From the deontological philosophical perspective, the moral system of thinking is based on the view that particular types of action and or behavior are intrinsically ethical or unethical, within rights and justice principles (Robin and Reidenbach, 1987). The principle is always to act so that everyone, faced with the same situation, should take the same actions
Deontological reasoning starts with the assertion of duties, but those duties must be justified externally, therefore if insider trading was to be seen an intrinsically ethical, then only a select few would gain from the information and the mere possibility of obtaining extraordinary profit through insider trading may encourage immoral behavior, such as information theft or espionage, or market manipulation. Whereas, if insider information was to be seen as intrinsically unethical, then tax preparers, doctors, plumbers, chefs, airline pilots and bargain shoppers would be immoral.

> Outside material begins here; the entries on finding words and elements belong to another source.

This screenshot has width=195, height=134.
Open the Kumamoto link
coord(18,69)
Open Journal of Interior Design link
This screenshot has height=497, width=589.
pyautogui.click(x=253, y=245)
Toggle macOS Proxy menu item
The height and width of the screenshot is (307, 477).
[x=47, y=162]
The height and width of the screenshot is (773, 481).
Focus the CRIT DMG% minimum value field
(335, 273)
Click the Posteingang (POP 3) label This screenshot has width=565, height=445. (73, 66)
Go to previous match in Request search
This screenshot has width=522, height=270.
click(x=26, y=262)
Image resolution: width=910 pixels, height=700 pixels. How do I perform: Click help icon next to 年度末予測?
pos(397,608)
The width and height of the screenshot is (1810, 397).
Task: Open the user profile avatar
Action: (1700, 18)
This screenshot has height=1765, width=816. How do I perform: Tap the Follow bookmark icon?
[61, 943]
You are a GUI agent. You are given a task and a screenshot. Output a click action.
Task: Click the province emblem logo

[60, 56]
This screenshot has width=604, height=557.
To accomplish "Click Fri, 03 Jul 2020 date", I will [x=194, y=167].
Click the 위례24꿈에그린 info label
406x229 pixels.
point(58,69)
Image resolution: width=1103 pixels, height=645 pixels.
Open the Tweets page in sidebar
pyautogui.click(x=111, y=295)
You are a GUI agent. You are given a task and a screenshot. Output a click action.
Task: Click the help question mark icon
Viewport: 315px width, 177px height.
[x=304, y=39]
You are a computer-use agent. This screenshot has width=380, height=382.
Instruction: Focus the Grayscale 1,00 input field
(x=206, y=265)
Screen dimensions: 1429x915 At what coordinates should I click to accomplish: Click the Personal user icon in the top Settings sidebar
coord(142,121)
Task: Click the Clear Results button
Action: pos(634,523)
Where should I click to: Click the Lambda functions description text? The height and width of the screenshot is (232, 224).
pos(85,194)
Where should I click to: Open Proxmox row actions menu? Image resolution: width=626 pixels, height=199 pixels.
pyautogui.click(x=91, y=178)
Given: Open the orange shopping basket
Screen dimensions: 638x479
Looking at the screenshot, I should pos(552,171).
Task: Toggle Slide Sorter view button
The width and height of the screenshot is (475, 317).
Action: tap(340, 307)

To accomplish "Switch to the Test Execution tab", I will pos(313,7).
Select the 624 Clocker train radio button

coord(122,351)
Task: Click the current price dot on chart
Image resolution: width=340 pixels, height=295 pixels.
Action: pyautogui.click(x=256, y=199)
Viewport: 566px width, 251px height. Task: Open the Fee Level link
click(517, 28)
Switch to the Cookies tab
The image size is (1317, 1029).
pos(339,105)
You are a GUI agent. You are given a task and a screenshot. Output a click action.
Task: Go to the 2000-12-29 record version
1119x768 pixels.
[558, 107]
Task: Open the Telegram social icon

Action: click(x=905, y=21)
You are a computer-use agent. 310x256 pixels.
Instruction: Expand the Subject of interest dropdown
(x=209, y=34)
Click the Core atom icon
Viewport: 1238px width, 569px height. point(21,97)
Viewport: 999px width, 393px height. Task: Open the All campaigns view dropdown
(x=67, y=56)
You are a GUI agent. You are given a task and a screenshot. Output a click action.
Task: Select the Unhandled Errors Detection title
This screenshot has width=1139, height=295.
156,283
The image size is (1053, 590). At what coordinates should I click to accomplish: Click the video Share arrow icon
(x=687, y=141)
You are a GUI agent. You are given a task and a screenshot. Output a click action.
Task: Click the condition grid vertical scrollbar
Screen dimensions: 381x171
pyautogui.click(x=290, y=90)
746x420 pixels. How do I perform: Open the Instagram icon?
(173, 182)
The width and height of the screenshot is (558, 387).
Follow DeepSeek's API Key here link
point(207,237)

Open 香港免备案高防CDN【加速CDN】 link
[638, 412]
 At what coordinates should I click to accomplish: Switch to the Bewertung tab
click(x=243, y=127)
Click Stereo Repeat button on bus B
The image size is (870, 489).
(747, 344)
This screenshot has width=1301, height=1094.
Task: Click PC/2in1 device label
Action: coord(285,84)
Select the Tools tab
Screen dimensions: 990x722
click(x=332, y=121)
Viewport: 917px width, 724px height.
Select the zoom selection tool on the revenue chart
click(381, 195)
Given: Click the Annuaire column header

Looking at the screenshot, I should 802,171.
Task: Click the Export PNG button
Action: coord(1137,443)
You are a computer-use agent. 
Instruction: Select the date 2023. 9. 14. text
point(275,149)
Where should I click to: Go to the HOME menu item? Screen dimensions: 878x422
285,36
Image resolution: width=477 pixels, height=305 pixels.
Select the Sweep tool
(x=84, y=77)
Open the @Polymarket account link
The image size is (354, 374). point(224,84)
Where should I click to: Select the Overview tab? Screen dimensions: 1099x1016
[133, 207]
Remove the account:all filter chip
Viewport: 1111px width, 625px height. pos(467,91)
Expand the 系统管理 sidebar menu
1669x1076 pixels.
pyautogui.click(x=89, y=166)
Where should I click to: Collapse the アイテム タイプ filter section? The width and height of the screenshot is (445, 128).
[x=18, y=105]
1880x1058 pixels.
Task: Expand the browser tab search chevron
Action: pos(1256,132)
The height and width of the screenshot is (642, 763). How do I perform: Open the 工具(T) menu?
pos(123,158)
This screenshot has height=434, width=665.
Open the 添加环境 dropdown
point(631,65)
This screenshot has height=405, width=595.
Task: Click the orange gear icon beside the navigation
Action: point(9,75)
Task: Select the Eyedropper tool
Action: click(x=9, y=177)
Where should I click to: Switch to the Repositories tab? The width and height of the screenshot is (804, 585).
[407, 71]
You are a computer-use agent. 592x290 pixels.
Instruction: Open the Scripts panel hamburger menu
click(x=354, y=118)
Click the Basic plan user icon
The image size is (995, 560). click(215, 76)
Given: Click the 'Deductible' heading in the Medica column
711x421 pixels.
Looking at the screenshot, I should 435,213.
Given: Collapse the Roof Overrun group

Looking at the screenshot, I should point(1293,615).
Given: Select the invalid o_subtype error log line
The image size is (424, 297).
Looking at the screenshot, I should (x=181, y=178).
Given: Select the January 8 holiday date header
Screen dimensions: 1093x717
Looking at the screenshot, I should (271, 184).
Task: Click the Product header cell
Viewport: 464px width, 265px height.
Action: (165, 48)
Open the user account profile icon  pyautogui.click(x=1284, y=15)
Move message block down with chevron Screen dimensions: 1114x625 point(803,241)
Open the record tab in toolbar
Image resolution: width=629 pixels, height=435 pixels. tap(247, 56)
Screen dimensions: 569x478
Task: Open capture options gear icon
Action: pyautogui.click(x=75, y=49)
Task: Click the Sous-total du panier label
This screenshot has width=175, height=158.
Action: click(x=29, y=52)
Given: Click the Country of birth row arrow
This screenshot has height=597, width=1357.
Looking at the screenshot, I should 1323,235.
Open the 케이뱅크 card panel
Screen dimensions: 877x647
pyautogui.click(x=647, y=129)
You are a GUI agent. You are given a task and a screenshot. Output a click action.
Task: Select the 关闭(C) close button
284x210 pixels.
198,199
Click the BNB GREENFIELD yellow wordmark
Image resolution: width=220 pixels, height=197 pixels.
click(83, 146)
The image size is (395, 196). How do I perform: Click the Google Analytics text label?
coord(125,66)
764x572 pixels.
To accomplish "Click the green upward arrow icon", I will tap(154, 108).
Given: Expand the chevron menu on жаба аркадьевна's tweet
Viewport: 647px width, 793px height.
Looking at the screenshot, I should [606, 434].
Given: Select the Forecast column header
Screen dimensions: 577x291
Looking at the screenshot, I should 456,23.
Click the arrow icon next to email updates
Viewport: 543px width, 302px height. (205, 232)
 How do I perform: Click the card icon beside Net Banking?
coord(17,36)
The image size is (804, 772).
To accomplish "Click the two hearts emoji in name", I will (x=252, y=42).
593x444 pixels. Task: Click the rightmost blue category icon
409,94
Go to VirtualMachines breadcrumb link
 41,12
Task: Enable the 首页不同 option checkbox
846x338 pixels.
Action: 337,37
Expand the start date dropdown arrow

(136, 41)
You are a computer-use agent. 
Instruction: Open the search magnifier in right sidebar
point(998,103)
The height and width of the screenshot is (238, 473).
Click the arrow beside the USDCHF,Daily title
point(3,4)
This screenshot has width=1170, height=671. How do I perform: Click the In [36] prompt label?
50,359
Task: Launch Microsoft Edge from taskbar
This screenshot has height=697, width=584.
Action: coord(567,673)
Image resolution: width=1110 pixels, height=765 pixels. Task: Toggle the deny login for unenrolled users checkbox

Insider trading must be analyzed in the context of the relationships among the firm, its shareholders, and its employees, insofar as it threatens the fiduciary relationship that is central to business. It is not necessarily immoral, unless it violates the trust that the company has placed in those people, either inside or outside the company, or infringes the company?s right to own its information (Text). If that is not the case, the use of inside information may be ethical, unless it causes harm to other investors or to society at large.